I have a text file with 4 columns, the first 3 are the x, y and z coordinates of one datapoint, and the 4th column is the value of the datapoint at that x, y, z set of coordinates.
For example:
0 1 2 10000
0 1 3 20000
0 2 1 30000
1 0 0 40000
1 1 1 50000
I want to make a plot having as the horizontal axis the x-coordinate-value and as the vertical axis the TOTAL value at that location (x-coordinate-value). This basically is a marginalized histogram across y and z of the .txt dataset above.
For example, for the above dataset, I would have 2 points in my plot:
(0, 60000)
and (1, 90000)
where the first number represents the x-coordinate value and the second number represents the value.

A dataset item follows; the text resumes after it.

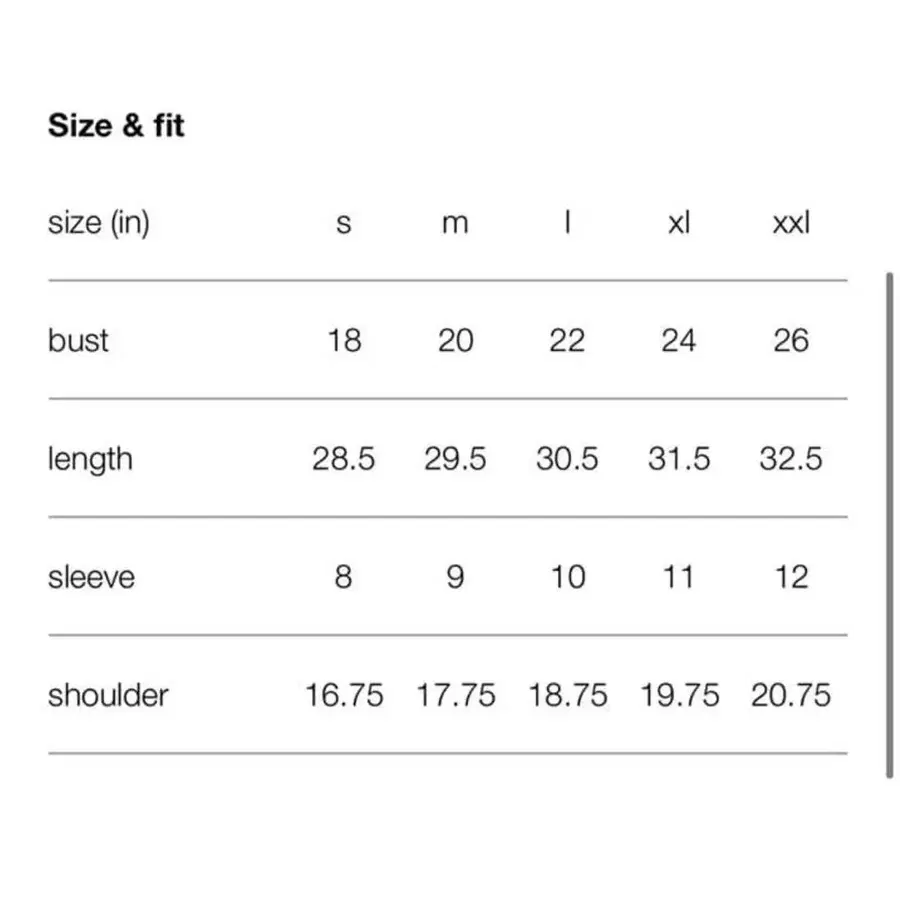Viewport: 900px width, 900px height.
Task: Click sleeve value 12 for size xxl
Action: coord(790,577)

I have tried to read about the np.histogramdd
function, but when I feed in my .txt dataset, it outputs a 4 dimensional tensor. I then sum across its 2nd and 3rd axes (Matlab notation) to obtain a 2D tensor. This has shape (10, 10)
.
How could I obtain the (0, 60000)
and (1, 90000)
from above?
Thank you!
CodePudding user response:
You can ignore the other arrays, and just do a one-dimensional histogram. For instance,
In [14]: a = np.array([[0,1,2,10000], [0,1,3,20000], [0,2,1,30000], [1,0,0,40000], [1,1,1,50000]])
In [15]: print(np.histogram(a[:,0], weights=a[:,3]))
(array([60000, 0, 0, 0, 0, 0, 0, 0, 0,
90000]), array([0. , 0.1, 0.2, 0.3, 0.4, 0.5, 0.6, 0.7, 0.8, 0.9, 1. ]))
You can use the usual bins=
parameter in np.histogram
to set whatever bins you need.